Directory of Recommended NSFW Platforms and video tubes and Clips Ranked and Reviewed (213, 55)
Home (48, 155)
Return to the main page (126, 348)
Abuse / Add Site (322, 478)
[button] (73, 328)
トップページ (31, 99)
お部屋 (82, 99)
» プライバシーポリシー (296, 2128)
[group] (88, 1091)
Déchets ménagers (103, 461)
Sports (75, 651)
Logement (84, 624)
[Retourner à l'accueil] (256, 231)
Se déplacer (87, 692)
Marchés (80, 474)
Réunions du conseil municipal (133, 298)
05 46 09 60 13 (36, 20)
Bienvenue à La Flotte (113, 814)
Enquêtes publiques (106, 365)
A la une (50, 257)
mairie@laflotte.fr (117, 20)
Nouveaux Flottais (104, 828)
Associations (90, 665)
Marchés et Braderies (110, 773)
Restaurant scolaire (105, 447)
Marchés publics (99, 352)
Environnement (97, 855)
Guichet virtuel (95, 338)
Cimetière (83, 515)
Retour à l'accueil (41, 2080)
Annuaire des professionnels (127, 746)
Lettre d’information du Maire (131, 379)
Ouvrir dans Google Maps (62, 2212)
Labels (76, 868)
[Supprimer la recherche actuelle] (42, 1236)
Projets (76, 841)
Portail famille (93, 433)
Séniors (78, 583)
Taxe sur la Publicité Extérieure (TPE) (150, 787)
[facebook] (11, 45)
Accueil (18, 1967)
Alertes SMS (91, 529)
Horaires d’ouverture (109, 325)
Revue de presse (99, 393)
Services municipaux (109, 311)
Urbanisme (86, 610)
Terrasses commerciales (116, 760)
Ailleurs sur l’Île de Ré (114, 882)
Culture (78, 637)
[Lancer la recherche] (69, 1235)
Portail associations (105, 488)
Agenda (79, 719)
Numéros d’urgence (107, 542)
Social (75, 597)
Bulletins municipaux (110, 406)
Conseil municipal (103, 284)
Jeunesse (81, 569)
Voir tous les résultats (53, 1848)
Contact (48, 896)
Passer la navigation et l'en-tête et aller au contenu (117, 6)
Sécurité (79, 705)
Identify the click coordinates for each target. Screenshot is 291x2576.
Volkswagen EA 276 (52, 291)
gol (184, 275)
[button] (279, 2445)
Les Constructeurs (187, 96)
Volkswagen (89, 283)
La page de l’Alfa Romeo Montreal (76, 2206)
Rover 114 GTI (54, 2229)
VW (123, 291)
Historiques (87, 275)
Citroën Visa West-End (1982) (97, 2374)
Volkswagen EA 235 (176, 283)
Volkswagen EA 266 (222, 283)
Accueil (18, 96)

EXERCISE GOAL
The required answer is the exact run of lines above starting at the line with "[button] (73, 328)" and ending at the line with "Bienvenue à La Flotte (113, 814)", with both ends present.

WRITTEN RESPONSE
[button] (73, 328)
トップページ (31, 99)
お部屋 (82, 99)
» プライバシーポリシー (296, 2128)
[group] (88, 1091)
Déchets ménagers (103, 461)
Sports (75, 651)
Logement (84, 624)
[Retourner à l'accueil] (256, 231)
Se déplacer (87, 692)
Marchés (80, 474)
Réunions du conseil municipal (133, 298)
05 46 09 60 13 (36, 20)
Bienvenue à La Flotte (113, 814)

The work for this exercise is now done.